MacIntosh has competed in more than 100 triathlons since 1997 and said maybe five of those had the swim canceled because of bad weather. In those cases, he said, organizers have added an additional run and made it a run-bike-run duathlon, or sent the bikers off in a time-trial format before the run.
“For a lot of people this is their first and only Ironman of the year, if not their whole career,” MacIntosh said by phone following a race briefing last night. “So they’re really hoping the swim happens, even though I’m sure they’re very concerned about the quality of the water.”

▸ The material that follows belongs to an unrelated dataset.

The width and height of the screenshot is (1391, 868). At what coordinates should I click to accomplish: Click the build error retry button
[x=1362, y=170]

Canceling the swim would be a blow for an event that’s proved enormously popular, selling out its $895 regular race slots online in 11 minutes more than a year ago. It’s the most expensive triathlon in the Ironman series, as the typical entry fee for a race is about $575.

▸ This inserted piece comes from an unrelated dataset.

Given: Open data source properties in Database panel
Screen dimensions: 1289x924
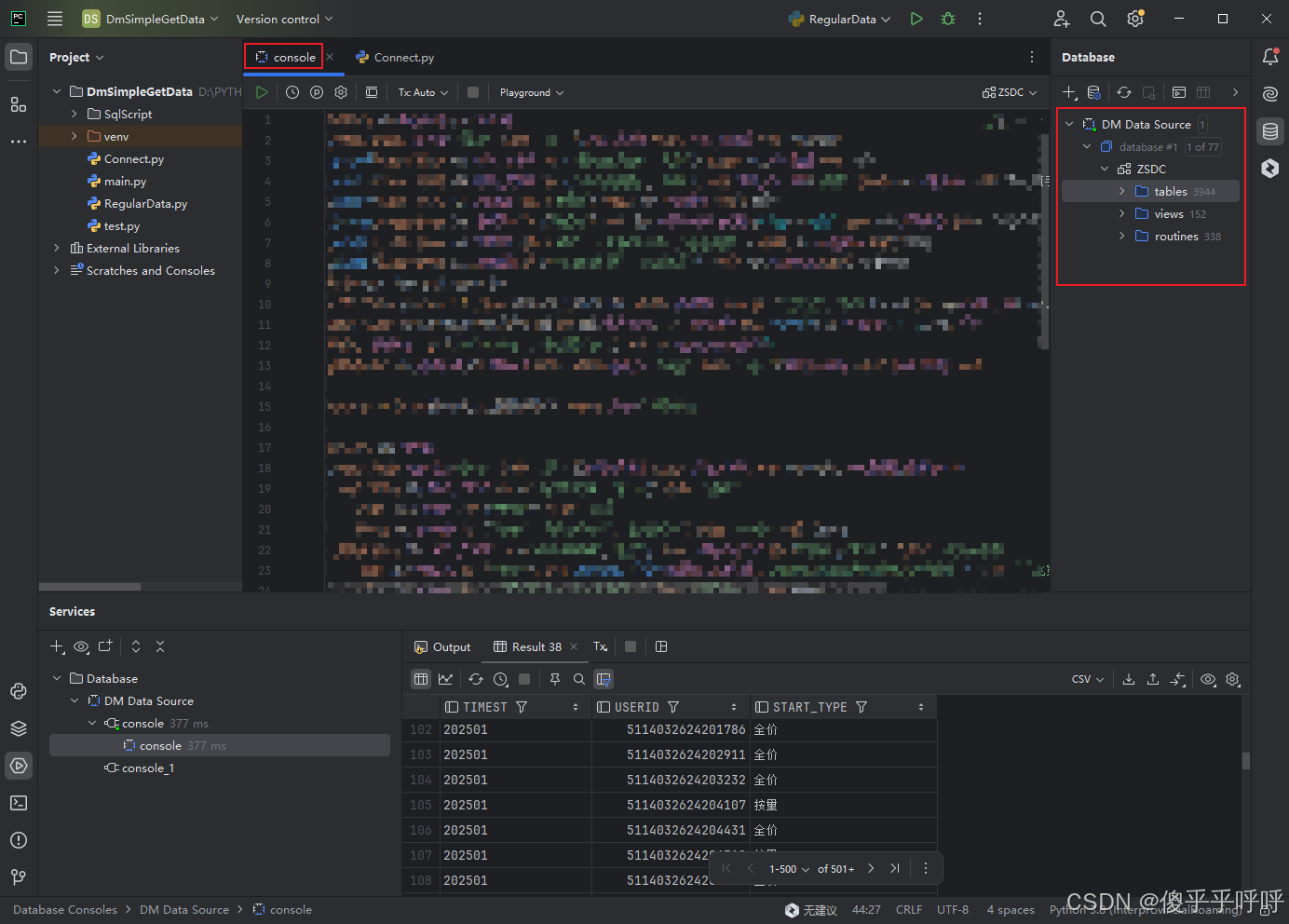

Chris McCallum, associate director of fixed income sales for R.W. Pressprich & Co., said he’d be very disappointed if the 2.4-mile swim leg is eliminated, especially since it’s his strongest discipline.

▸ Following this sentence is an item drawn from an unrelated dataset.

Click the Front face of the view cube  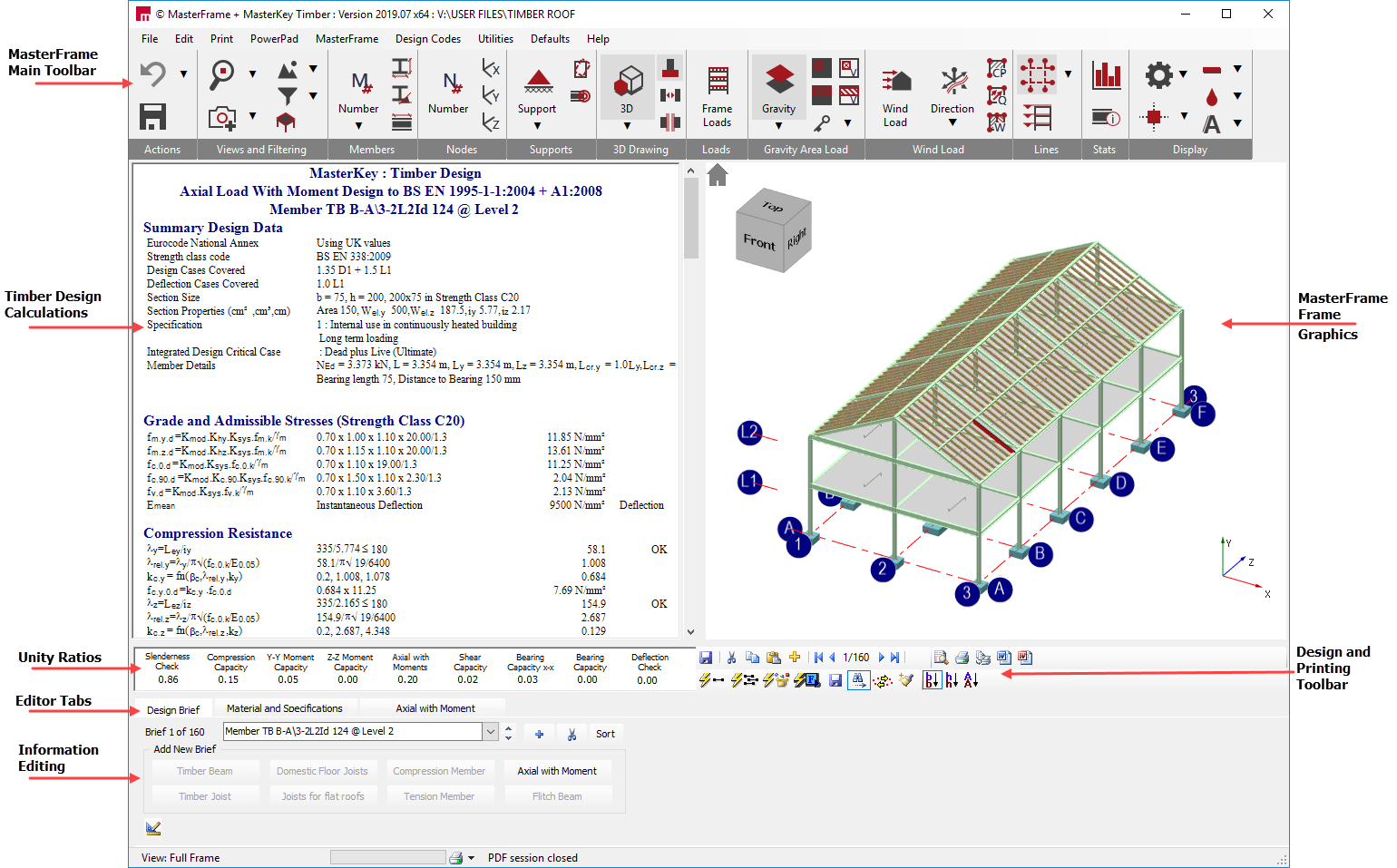pyautogui.click(x=759, y=242)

“I don’t want an asterisk next to the race if this is most likely the only full Ironman I’m doing,” McCallum said in a telephone interview. “Taking that out really throws the whole day off, especially being the first event.”
McCallum said he’s also concerned about his health.
The Westchester County Department of Health issued an advisory yesterday urging anybody using the Hudson River for recreational purposes to “avoid direct contact with the water from Croton Point Park and points south until further notice.”
The sewage was to be dumped into the river last night in a controlled discharge near Sleepy Hollow, New York, so that repairs could be made to the broken line in Tarrytown. Sleepy Hollow is about 20 miles north of the George Washington Bridge, which is near the finish line for the swim.
Cory Terzis, who’s in his second year in a trade support role for equities derivatives at Barclays Plc (BARC), is also attempting the Ironman distance for the first time. Terzis has done six triathlons at the sprint and Olympic distances, which range from about 15 miles to 32 miles, and said it’s not a real Ironman if there’s no swim.
“You mentally prepare for the swim, which is really the toughest for me,” Terzis, 27, said by phone. “This is something you don’t want to rack your brain with before the race, however you just have to put it out of your mind because it’s nothing you can control.”
In 2011, a fire at a sewage-treatment plant led to almost 500 million gallons of waste being dumped into the Hudson River two weeks before the annual Olympic-length triathlon in New York. The race was held as scheduled that year.
“The Hudson was flowing north,” John Korff, who is an organizer for both races, said yesterday. “The Hudson is tidal, so you just don’t know.”
Terzis competed in that 2011 race, which has a swim of almost one mile, and said he was shocked by how clean the water in the Hudson was.
“You couldn’t really see too far in front of you, but you didn’t have any sewage, it didn’t smell, it wasn’t slimy,” Terzis said. “So that’s my saving grace here. That leak and fire caused, it seems, a lot more damage.”
Tomorrow’s race is supposed to begin with the swim portion, with competitors taking ferry boats to a fixed barge for the start. Korff said because of the logistics of ferrying competitors to the start, it’s “ridiculous” to make a decision on whether to scrap the swim the morning of the race.
“We don’t want to keep anybody hanging,” Korff said.
MacIntosh said participants were told at last night’s briefing that they’d know before 4 p.m. local time whether the swim will be held. If it’s canceled, competitors may instead start with the 112-mile bike ride on the closed Palisades Interstate Parkway in New Jersey and New York before finishing with a full marathon-distance run of 26.2 miles that ends in Manhattan.
Weidensall said there have been instances in which Ironman races have been shortened or had a swim cancellation, usually due to weather. In April, the World Triathlon Corporation canceled the swimming portion of the New Orleans half-Ironman race because of high winds and replaced it with a two-mile run.
Weidensall declined to say whether organizers offer refunds or discounts on future races if an event is shortened.
“We do our best to work with our athletes in situations like this,” she said in an e-mail. “We understand the sacrifices athletes make to participate in our races and do everything we can to help them reach their race goals.”